Lately there has been a slew of questions (see below) which basically say "how do I construct a formal proof of proposition X?" where $X$ is usually a tautology from propositional logic. These questions tend to be very low quality:
They often fail to give any description of what formal proof system should be used. The askers may be under the misconception that there is only one formal proof system, or that there is only one "Hilbert-style" proof system. In reality there are many systems in different books, and a "formal proof" in one would not be a "formal proof" in another.
There is a general method for obtaining these results, which is proved as the "completeness theorem" in the book the asker is using as a reference. So the situation is somewhat analogous to getting numerous questions about how to solve different specific systems of linear equations over $\mathbb{R}$, when there is a general method that will solve all of them. In this situation the method depends on the proof system, but it still applies to all provable formulas.
The questions are typically unmotivated, with no explanation at all for why the person is somehow interested in the proposition stated. Sometimes the asker explains that the problem is homework, which at least explains where it came from.

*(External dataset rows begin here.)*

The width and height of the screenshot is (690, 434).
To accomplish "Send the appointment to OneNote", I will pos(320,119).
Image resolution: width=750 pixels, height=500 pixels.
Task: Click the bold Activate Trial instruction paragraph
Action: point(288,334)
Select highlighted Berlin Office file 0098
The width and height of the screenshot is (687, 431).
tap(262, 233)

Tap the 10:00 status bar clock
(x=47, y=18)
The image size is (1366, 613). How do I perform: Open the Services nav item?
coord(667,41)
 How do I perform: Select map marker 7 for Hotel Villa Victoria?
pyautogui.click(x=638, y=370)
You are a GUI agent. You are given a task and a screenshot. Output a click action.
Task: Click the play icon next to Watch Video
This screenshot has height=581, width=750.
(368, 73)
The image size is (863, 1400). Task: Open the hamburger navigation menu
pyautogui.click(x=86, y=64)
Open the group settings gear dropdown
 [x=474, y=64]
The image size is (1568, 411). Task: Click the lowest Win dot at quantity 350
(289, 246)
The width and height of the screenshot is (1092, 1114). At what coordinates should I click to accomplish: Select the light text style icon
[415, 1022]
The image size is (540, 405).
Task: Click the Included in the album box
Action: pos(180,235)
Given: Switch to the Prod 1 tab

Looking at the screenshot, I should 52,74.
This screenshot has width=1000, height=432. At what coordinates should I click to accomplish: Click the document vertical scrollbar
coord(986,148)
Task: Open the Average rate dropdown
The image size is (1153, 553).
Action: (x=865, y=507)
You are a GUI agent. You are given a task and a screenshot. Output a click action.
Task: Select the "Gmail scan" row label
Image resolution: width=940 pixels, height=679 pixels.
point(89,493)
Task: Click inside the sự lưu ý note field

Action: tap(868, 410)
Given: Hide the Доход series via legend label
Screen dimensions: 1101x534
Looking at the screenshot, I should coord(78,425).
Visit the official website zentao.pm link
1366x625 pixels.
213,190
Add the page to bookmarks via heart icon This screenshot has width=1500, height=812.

These questions seem to be an exact fit for the "too localized" closing option. An answer that works for the person asking the question is unlikely to work for anyone else, unless that person happens to be assigned the same problem from the same (unmentioned) book. I have started voting to close these for that reason.
Is it feasible to develop some sort of canonical answer for these questions (for example, a question of the form "How do I find a formal proof for a given proposition?"). We could then close new questions of this form as duplicates of that one. I think this was discussed for some algebra-related questions, but I don't know exactly what the outcome was.